PROMPT =>
Write out again the lines beginning with the one containing "Open chat with HWSPORT Store" and continuing through the one containing "I will coord(45,154).", changing "Console" to "Network" and leaving everything else the same.

[Start of MATERIAL TO PROCESS]

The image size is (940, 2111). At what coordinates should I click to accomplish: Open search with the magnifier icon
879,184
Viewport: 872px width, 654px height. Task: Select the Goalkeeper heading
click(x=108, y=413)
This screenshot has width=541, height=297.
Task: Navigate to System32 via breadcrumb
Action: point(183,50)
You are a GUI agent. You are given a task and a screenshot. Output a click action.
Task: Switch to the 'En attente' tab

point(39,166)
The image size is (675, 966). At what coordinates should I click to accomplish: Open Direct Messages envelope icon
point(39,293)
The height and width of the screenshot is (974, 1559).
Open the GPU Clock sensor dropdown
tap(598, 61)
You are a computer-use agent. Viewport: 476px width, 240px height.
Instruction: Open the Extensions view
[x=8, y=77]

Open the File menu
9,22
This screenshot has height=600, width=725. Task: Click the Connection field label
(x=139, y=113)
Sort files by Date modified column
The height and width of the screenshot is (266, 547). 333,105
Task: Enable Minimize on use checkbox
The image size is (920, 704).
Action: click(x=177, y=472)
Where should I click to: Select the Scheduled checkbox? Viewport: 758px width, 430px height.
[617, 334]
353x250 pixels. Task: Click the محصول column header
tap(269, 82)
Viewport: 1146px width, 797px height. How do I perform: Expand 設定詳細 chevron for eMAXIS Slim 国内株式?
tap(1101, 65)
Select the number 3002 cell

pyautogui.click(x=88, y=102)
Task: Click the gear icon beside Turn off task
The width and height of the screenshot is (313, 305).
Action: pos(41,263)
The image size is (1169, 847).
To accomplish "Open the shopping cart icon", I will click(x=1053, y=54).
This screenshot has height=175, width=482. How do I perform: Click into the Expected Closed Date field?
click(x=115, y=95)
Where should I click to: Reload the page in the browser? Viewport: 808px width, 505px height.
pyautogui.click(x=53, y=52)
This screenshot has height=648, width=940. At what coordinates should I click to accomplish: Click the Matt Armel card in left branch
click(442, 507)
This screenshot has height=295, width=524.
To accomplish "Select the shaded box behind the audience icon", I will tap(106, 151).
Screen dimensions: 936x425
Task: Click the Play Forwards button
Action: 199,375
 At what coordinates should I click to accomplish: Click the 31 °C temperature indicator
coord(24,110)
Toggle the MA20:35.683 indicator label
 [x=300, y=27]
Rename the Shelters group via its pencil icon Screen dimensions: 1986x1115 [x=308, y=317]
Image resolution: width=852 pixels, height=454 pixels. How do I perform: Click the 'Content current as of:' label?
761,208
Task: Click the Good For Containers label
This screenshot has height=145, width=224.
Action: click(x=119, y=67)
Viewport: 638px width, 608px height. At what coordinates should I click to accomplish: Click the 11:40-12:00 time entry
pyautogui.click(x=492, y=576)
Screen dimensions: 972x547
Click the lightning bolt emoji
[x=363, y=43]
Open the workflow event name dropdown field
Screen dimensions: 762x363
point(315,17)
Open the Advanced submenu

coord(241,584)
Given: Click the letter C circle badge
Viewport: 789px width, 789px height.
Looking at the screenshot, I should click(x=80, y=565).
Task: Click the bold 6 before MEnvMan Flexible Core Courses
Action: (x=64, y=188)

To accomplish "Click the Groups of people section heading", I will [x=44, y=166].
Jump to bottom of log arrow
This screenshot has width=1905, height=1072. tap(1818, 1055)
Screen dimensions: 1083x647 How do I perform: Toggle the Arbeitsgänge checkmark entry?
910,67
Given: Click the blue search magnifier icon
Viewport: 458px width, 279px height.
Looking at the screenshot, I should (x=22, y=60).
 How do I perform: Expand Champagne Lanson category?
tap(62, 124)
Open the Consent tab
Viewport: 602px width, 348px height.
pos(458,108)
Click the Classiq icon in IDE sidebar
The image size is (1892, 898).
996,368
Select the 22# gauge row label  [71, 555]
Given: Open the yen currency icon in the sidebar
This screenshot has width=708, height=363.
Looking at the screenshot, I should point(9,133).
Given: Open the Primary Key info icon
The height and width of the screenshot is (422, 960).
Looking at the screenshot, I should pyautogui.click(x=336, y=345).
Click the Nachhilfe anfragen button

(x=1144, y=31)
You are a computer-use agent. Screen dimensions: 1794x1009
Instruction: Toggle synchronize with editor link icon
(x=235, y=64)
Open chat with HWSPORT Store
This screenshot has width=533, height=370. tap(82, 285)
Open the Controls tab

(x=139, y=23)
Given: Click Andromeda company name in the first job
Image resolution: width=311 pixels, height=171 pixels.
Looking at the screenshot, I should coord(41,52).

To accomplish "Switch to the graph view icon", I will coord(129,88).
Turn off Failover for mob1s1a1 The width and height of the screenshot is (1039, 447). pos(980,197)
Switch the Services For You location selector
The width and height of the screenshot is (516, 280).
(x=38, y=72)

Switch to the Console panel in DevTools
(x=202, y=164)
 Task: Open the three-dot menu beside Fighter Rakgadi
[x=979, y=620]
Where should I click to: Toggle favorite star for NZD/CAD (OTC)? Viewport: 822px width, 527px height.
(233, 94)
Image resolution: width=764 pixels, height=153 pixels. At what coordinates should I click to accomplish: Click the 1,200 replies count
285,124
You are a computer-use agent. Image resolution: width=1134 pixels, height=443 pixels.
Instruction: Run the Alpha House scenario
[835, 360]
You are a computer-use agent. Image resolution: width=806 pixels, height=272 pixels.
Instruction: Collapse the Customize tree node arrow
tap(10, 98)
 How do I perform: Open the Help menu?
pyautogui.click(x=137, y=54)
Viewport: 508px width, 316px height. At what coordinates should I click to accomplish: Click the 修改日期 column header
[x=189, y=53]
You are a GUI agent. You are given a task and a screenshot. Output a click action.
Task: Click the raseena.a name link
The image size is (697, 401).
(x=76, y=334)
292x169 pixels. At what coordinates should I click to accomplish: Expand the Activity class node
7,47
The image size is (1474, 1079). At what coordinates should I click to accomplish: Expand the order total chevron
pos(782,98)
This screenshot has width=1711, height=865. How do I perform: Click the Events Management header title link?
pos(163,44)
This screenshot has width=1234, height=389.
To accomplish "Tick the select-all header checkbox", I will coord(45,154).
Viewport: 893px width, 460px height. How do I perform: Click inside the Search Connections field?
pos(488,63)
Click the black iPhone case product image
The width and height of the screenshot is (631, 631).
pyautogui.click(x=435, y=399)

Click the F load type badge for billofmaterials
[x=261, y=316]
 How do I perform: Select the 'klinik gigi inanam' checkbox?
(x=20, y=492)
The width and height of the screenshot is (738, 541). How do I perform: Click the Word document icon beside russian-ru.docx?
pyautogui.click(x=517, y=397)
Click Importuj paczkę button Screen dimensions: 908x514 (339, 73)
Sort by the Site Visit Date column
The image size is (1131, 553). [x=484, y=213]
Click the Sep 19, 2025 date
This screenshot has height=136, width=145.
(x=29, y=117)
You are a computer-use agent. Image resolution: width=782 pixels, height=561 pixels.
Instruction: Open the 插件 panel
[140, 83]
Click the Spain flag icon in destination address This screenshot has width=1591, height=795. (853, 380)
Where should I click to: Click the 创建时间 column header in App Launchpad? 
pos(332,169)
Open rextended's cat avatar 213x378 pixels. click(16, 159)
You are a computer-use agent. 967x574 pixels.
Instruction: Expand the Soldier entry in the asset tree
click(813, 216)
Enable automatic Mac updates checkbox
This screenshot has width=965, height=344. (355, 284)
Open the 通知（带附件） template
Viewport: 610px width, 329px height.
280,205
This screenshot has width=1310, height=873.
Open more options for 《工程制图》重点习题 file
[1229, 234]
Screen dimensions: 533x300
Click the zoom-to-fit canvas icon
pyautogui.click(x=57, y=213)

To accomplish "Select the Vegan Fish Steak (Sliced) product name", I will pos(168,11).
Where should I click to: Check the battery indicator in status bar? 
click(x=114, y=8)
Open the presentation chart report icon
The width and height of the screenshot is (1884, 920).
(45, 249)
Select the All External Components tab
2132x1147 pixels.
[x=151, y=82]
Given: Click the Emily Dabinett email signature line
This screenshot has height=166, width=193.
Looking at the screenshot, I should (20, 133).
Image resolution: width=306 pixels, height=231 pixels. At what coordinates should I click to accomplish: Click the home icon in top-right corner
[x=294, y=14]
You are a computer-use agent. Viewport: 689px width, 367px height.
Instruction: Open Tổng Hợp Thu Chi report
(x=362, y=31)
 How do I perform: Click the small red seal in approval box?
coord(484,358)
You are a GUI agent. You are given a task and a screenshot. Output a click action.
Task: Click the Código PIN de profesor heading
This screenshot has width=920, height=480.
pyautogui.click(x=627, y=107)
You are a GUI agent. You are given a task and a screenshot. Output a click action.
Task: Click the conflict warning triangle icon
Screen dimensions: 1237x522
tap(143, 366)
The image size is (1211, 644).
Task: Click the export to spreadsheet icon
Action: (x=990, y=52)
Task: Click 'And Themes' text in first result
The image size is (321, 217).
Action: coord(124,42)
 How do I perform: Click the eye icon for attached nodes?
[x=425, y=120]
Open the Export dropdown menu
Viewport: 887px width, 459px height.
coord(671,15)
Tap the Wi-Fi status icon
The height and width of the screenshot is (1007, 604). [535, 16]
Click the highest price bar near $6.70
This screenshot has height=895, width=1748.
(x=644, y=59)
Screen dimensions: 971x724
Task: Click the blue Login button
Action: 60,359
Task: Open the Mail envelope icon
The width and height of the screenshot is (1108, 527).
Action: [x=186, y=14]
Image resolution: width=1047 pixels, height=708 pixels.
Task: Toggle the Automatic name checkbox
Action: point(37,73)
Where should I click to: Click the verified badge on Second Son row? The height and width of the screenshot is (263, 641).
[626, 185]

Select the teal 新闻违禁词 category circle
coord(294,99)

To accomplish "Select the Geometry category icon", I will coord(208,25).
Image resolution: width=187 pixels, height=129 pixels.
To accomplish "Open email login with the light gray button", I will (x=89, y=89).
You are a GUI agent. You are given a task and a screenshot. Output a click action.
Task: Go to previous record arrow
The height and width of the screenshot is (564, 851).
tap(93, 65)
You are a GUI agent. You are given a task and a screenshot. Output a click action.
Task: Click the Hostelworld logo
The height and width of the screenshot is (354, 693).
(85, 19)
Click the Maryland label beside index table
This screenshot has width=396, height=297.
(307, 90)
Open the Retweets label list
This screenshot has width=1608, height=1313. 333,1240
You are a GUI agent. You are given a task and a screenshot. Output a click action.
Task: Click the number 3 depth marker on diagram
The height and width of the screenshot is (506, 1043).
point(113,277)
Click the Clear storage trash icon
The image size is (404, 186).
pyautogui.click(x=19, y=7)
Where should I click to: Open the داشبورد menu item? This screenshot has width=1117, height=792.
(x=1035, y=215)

[End of MATERIAL TO PROCESS]

FULL RESPONSE =>
Open chat with HWSPORT Store
This screenshot has width=533, height=370. tap(82, 285)
Open the Controls tab

(x=139, y=23)
Given: Click Andromeda company name in the first job
Image resolution: width=311 pixels, height=171 pixels.
Looking at the screenshot, I should coord(41,52).

To accomplish "Switch to the graph view icon", I will coord(129,88).
Turn off Failover for mob1s1a1 The width and height of the screenshot is (1039, 447). pos(980,197)
Switch the Services For You location selector
The width and height of the screenshot is (516, 280).
(x=38, y=72)

Switch to the Network panel in DevTools
(x=202, y=164)
 Task: Open the three-dot menu beside Fighter Rakgadi
[x=979, y=620]
Where should I click to: Toggle favorite star for NZD/CAD (OTC)? Viewport: 822px width, 527px height.
(233, 94)
Image resolution: width=764 pixels, height=153 pixels. At what coordinates should I click to accomplish: Click the 1,200 replies count
285,124
You are a computer-use agent. Image resolution: width=1134 pixels, height=443 pixels.
Instruction: Run the Alpha House scenario
[835, 360]
You are a computer-use agent. Image resolution: width=806 pixels, height=272 pixels.
Instruction: Collapse the Customize tree node arrow
tap(10, 98)
 How do I perform: Open the Help menu?
pyautogui.click(x=137, y=54)
Viewport: 508px width, 316px height. At what coordinates should I click to accomplish: Click the 修改日期 column header
[x=189, y=53]
You are a GUI agent. You are given a task and a screenshot. Output a click action.
Task: Click the raseena.a name link
The image size is (697, 401).
(x=76, y=334)
292x169 pixels. At what coordinates should I click to accomplish: Expand the Activity class node
7,47
The image size is (1474, 1079). At what coordinates should I click to accomplish: Expand the order total chevron
pos(782,98)
This screenshot has width=1711, height=865. How do I perform: Click the Events Management header title link?
pos(163,44)
This screenshot has width=1234, height=389.
To accomplish "Tick the select-all header checkbox", I will coord(45,154).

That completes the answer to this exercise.